Exercise aim: Show each line of the records in which the word "computer" occurs.

Dataset records:
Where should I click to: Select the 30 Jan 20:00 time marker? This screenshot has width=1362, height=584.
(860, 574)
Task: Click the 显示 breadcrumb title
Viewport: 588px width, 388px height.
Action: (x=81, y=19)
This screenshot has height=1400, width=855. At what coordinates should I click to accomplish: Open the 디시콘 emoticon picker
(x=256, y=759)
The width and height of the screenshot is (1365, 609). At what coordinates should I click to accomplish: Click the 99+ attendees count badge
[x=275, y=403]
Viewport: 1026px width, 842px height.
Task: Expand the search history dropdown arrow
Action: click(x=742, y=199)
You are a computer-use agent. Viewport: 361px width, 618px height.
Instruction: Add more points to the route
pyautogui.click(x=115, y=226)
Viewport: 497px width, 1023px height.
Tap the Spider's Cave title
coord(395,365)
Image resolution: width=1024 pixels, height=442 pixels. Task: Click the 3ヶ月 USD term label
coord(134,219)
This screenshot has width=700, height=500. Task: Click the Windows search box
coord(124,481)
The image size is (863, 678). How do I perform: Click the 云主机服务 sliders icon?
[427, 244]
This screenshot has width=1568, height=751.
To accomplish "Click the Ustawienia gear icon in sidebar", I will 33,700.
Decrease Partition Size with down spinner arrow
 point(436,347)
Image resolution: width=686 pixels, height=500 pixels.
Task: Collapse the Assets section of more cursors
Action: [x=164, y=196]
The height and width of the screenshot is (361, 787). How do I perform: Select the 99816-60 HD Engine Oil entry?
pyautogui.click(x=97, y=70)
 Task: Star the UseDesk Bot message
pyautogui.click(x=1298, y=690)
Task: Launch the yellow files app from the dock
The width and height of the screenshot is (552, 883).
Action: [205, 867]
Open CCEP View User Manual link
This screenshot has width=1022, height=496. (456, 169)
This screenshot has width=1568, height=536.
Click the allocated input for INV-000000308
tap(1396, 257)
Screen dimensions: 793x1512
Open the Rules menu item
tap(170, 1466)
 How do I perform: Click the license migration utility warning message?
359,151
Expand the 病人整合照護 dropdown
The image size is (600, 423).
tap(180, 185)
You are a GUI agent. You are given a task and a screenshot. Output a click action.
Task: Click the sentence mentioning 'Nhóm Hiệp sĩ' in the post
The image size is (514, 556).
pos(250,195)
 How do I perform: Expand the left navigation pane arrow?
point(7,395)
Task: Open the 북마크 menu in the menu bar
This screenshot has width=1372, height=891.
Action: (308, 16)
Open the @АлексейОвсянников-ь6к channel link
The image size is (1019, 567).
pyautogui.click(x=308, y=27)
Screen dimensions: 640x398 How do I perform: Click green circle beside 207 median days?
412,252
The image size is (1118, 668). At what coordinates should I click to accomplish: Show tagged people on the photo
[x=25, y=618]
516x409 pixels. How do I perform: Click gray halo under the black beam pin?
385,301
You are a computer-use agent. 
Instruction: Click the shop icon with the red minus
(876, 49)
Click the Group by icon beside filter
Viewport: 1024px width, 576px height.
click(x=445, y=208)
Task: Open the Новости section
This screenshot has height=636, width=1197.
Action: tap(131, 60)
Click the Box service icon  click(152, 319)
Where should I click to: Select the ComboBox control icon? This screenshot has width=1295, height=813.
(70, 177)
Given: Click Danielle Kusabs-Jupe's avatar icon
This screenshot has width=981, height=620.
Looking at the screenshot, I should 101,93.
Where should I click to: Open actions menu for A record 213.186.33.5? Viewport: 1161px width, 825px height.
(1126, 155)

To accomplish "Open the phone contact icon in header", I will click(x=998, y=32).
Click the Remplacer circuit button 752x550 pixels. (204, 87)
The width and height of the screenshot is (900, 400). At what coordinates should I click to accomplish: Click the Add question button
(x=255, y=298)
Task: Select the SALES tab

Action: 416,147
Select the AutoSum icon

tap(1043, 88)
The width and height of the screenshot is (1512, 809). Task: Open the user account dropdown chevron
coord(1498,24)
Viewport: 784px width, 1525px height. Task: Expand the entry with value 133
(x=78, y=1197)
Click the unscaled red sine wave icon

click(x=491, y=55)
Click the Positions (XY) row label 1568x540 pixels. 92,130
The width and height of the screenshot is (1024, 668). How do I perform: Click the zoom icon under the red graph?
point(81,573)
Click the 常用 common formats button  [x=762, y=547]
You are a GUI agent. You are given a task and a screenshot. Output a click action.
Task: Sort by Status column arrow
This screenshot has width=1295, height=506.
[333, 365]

Exercise output:
You are a computer-use agent. Viewport: 361px width, 618px height.
You are a computer-use agent. 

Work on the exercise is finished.